Problem requirements: Your task is to find every line of the data that holds the string "will" and copy it.

Working data:
= Beginning of Section =

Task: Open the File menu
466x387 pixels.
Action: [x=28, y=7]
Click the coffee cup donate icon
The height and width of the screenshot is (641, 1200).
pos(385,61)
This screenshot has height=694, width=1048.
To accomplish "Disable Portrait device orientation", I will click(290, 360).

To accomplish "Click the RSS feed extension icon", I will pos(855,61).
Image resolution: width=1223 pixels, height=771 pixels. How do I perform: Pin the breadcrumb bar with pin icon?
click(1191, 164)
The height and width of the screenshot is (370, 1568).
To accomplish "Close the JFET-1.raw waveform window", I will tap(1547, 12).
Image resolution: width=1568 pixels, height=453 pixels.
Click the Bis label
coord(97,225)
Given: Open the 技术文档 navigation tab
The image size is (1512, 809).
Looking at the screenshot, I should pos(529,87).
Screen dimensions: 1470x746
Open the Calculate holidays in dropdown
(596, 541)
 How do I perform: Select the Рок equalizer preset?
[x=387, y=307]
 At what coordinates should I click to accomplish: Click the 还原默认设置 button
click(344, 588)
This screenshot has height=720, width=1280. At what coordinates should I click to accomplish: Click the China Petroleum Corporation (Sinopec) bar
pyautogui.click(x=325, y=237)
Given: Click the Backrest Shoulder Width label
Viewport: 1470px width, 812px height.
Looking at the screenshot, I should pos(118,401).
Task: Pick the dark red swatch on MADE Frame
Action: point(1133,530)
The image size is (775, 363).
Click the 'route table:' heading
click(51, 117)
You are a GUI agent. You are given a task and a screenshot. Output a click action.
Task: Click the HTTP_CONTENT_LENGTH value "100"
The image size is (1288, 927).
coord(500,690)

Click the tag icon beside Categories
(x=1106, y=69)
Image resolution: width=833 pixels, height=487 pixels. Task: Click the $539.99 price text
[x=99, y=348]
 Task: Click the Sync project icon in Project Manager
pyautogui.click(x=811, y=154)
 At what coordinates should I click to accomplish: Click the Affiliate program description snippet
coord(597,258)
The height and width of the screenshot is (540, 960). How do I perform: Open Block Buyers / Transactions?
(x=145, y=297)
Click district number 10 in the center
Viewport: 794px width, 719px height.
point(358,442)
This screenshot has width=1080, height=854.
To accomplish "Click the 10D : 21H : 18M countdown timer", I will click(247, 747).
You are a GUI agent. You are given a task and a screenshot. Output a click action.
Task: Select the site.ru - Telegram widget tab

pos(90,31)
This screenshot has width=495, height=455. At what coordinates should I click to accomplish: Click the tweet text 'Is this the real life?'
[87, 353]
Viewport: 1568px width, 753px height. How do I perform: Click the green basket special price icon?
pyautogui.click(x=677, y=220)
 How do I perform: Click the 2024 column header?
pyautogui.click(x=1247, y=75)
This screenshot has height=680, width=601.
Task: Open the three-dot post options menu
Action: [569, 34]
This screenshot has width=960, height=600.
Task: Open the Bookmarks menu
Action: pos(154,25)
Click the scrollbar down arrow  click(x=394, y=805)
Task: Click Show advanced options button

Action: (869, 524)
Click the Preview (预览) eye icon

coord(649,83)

= End of Section =

Response area:
To accomplish "Disable Portrait device orientation", I will click(290, 360).
To accomplish "Click the RSS feed extension icon", I will pos(855,61).
To accomplish "Close the JFET-1.raw waveform window", I will tap(1547, 12).
To accomplish "Click the 10D : 21H : 18M countdown timer", I will click(247, 747).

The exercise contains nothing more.